The world this week - Business
The Federal Reserve raised its main interest rate by three-quarters of a percentage point, to a target range of 1.5% to 1.75%, the biggest increase since 1994.
美聯儲將其主要利率提高了0.75個百分點，達到1.5% - 1.75%的目標區間，這是1994年以來的最大增幅。
It was thought the central bank would lift the rate by half a point, but a few days before its decision data showed that America’s annual inflation rate, as measured by the consumer-price index, increased to 8.6% in May, higher than had been expected.
Grocery prices were up by an average 11.9%, the biggest increase since 1979.
The average price of a gallon of petrol in America has now breached $5 for the first time, up by 50% since January.
Financial markets also had to digest the Fed’s quantitative-tightening programme, which began this week.
The Fed is unwinding the balance-sheet of assets it accumulated since the start of the pandemic at a much faster pace than the last time it commenced such an undertaking in 2017.
The European Central Bank held an emergency meeting after government-bond yields rose sharply across the currency bloc.
The pressure on government debt came after the ECB outlined an end to stimulus measures and confirmed it would start raising interest rates next month.
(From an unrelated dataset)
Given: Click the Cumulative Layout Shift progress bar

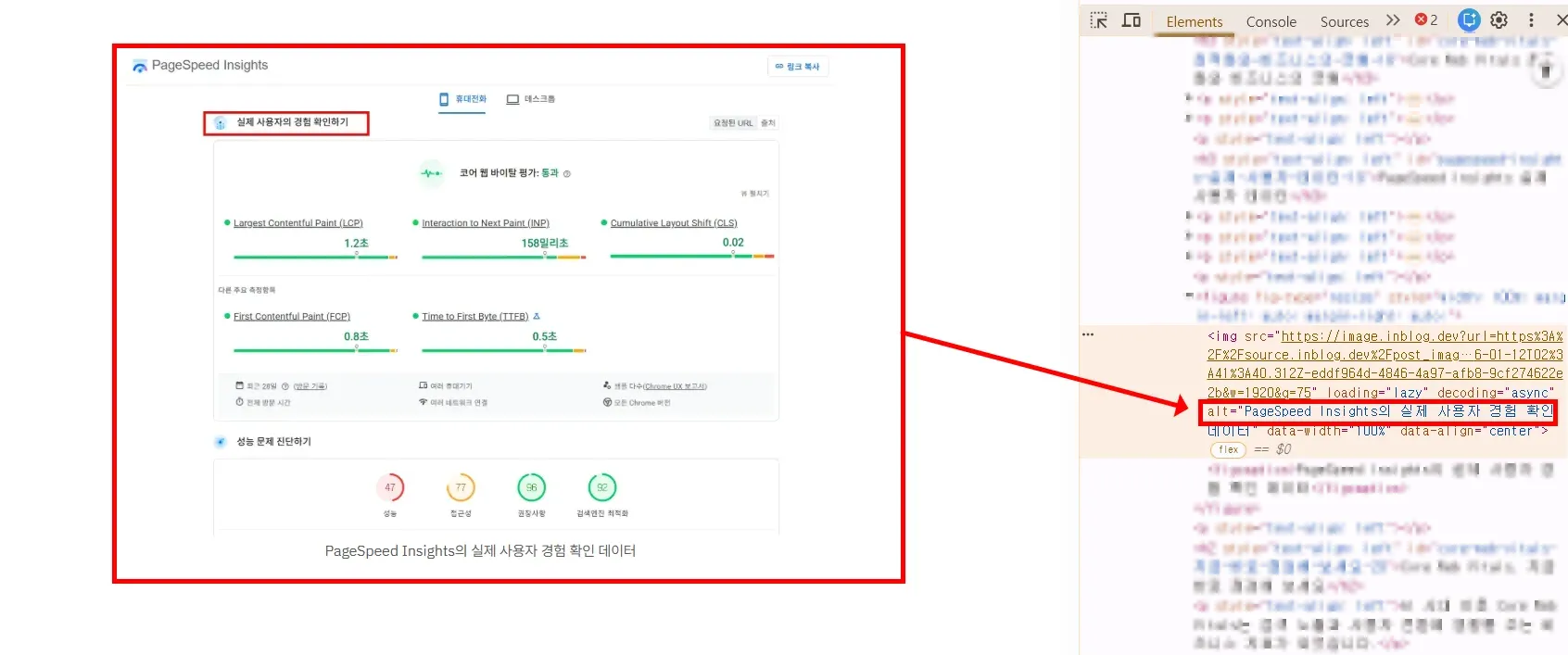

Italy’s bonds were under the most duress.
The yield on the ten-year note rose above 4%.
Japan’s finance ministry and central bank issued a statement that they are concerned by the weak yen.
Despite that the Bank of Japan intervened to expand its bond-buying programme when the yield on the ten-year note again breached its 0.25% cap.
The policy has driven the yen to a 24-year low against the dollar.
The S&P 500 dropped by 3.9% in a day.
That meant the index was down by 22% since its record high on January 3rd, making that stretch of trading a bear market (a fall of 20% or more from the most recent peak).
The current bear market has lasted over 160 days.
That is longer than the bearish 33 days over February and March 2020, but still some way behind the 517 days that ran from October 2007 to March 2009.
Cryptocurrency markets were in turmoil as more signs emerged of problems with the infrastructure underpinning digital assets.
Celsius, a platform that enables its users to lend their crypto tokens for a return, stopped customers withdrawing funds.
Bitcoin shed over a fifth of its price over a few days.
The value of the overall crypto market has fallen from a peak of $3.2trn in November to less than $1trn.